They both nod happily, and then begin to ask me questions about my first experience. I tell them everything, from the preparation, to the boarding the plane, to the jump. I tell them we won’t die (hehe) and that it will be a lot of fun, that they are doing something brave and awesome and amazing. I watch them get excited all over again, and then I excuse myself to go to sleep. As I lie back down, I can hear them still chatting–their voices an octave higher than they usually are. I wonder if they’ll sleep at all, but their excitement calms me.

The truth is that I wasn’t sure I wanted to skydive so soon after my first experience last year.  I knew I wanted to try it again, but I wasn’t positive this was the right time. However, a new friend of mine, Danny had expressed interest in going on an adventure so after deciding against a bungee jump trip to Canada, I told him we could go skydiving. A few other friends of mine were also interested in joining–and they were located in Rhode Island, so I made us all a reservation up at Skydive Newport. When I went to meet Danny, I was nervous about the weekend. I didn’t know Danny all that well and if he wasn’t super excited–I knew it would be difficult to get through another skydive, since it hadn’t been my top priority. Safe to say–Danny was super excited, and the moment we saw each other in Penn Station, I felt waves of positive energy. “This is going to work out just fine,” I thought to myself.
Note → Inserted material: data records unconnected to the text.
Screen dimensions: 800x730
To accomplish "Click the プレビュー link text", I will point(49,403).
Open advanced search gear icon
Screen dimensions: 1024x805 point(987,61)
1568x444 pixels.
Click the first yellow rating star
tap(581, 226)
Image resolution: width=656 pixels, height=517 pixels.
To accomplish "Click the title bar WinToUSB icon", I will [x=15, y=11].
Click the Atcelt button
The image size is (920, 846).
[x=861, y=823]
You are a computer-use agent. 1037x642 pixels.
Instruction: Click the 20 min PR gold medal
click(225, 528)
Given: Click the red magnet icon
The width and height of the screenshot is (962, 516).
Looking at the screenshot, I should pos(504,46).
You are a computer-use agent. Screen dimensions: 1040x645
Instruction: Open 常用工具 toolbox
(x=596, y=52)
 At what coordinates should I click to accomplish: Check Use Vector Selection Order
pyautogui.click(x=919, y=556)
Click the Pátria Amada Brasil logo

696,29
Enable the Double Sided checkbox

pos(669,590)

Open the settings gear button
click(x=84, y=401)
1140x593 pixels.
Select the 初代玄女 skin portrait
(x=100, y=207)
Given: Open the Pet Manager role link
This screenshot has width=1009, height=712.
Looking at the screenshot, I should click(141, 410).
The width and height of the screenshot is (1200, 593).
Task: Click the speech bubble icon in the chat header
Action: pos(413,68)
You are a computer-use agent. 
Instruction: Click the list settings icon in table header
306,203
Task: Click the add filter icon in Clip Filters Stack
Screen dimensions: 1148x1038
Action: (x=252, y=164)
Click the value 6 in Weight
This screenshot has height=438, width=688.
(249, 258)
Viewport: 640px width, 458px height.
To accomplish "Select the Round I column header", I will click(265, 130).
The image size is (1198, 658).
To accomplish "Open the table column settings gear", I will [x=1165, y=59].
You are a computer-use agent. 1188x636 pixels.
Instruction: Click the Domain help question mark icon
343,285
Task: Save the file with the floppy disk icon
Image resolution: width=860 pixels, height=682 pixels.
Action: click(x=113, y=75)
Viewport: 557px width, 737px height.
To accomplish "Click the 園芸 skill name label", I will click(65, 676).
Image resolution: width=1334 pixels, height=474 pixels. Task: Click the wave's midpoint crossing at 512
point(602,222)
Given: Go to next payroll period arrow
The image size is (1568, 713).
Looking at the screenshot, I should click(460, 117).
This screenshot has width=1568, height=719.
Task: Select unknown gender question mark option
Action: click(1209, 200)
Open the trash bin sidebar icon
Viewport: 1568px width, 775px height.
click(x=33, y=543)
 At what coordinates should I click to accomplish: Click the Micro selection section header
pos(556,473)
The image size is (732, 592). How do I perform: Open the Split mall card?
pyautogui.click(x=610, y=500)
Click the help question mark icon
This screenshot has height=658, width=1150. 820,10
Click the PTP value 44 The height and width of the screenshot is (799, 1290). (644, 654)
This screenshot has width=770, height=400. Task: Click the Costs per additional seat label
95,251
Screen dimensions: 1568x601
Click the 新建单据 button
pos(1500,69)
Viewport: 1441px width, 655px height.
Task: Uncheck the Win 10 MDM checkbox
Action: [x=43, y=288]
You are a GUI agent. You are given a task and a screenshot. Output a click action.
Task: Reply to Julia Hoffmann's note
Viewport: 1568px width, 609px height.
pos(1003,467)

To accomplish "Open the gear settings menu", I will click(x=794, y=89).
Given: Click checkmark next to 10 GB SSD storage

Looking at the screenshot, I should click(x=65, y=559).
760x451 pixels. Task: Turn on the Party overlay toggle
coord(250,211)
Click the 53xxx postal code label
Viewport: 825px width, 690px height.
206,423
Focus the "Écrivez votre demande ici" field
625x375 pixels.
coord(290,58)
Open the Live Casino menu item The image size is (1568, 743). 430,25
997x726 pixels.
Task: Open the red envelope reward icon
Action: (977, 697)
It’s now 1:00am and I am drifting in and out of sleep. I can hear the girls still chit chatting away about the jump in the morning. Danny is asleep downstairs on a couch. But I can feel the energy still buzzing around me. And even if skydiving wasn’t exactly my first choice for a hobby to repeat right away, I am now suddenly overwhelmed with excitement myself–not for me jumping, but for my friends who have never jumped before. THIS is what I love about the hobby hoarder project–going on adventures with others, listening to their excitement, and having the opportunity to see others be completely open to trying something new and taking risks and challenging themselves.  “Tomorrow is going to be awesome,” I tell myself as I fade into a deep sleep.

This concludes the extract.